Wheat (Triticum aestivum L.) growth promotion by halo-tolerant PGPR-consortium

Salinity is among the major environmental factors that significantly affects the global crop production. Inoculation with plant growth promoting rhizobacteria (PGPR) increases crop productivity because PGPR convert the un-available forms of nutrients to plant-available form. With the aim to develop saline-soil specific biofertilizer, bacteria were isolated from rhizosphere of wheat grown in saline soil (EC 7.63 dS m(-1)). Of total 21, eight bacteria showed halophilic (up to 65g L-1 NaCl), and four showed alkaliphilic (up to pH 9.5) trait; 12 isolates produced indole-3-acetic acid (411.5-9.33 mg L-1), 15 bacterial isolates solubilized inorganic fri-calcium phosphate (17.5-6.7 mg L-1), 14 isolates exhibited ACC-deaminase activity, and only one isolate solubilized the insoluble ZnO. A consortium of three potential PGPR strains (SAL-12, SAL-17, SAL-21; having multiple PGP traits) was tested for two years in laboratory and field experiments for wheat productivity with half dose of chemical fertilizer (NPK) under induced and natural salinity.
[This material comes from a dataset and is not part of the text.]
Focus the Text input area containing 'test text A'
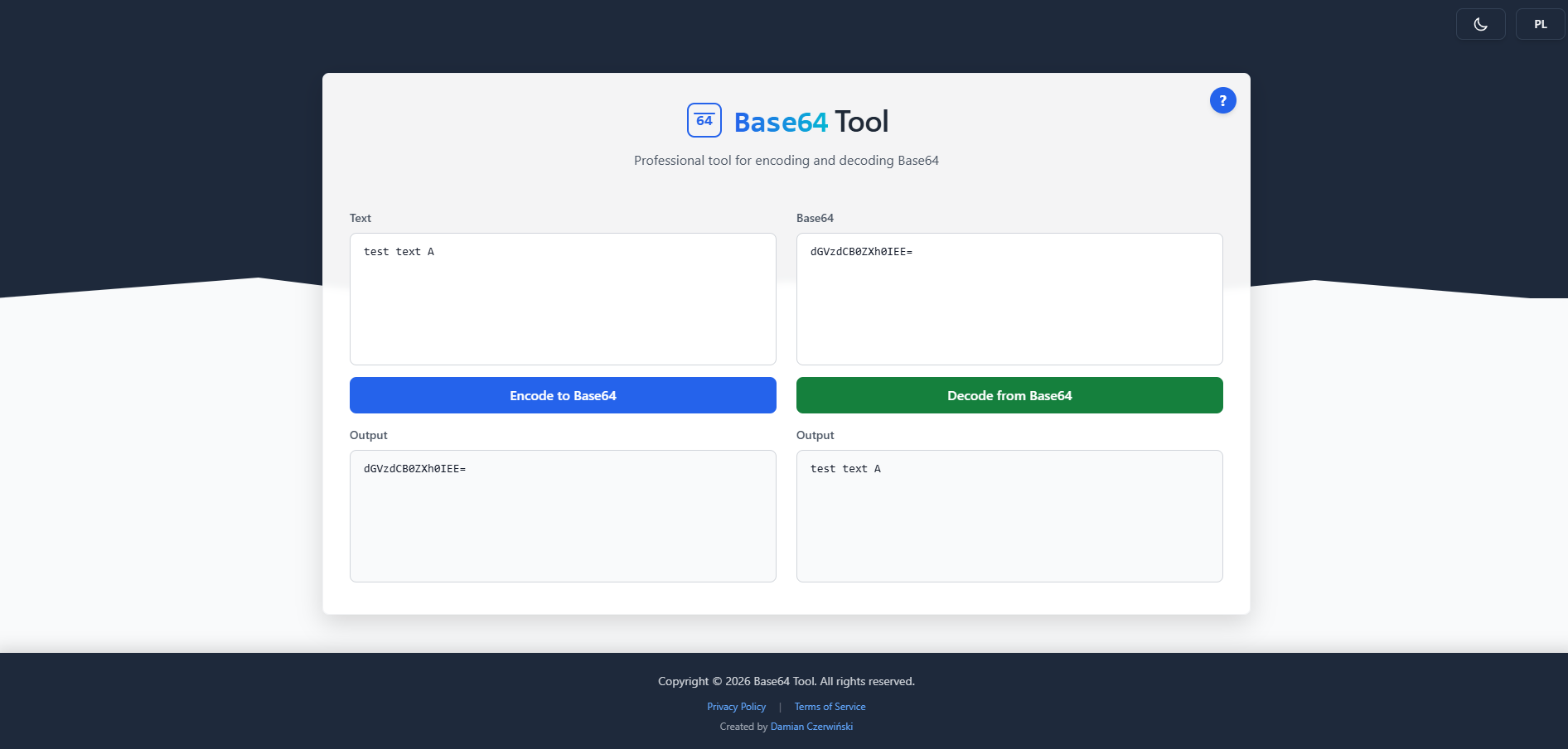The image size is (1568, 749). (563, 299)
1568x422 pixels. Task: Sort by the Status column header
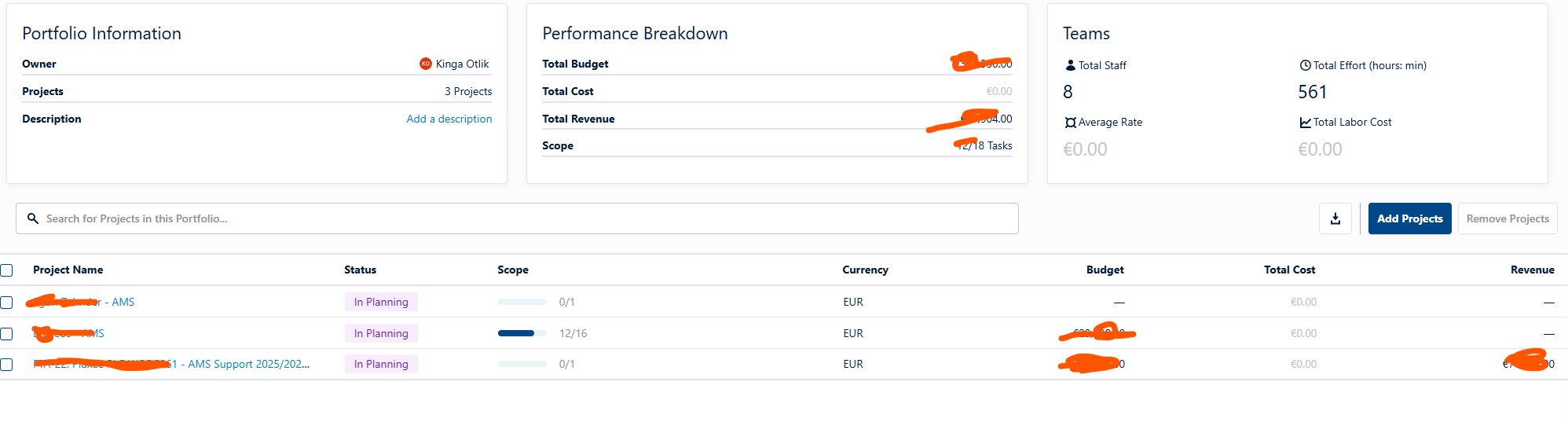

The comparison of results with a non-halophilic wheat inoculum (BioPower containing Azospirillum and Pseudomonas spp.) indicated that both halo-tolerant and non-halo tolerant PGPR-consortia with reduced fertilizer dose have potential to increase the growth and yield of wheat in saline conditions. The relative increase in yield induced by halo-tolerant consortia was however, significantly better as compared to non-halo-tolerant PGPR inoculum that may be attributed to salt tolerance potential and stable PGP activities of PGPR indigenous to stressed environment. The study suggests using eco-friendly, cost-effective PGPR-biofertilization (inoculation) technology for wheat productivity in saline environments with reduced application of chemical fertilizers.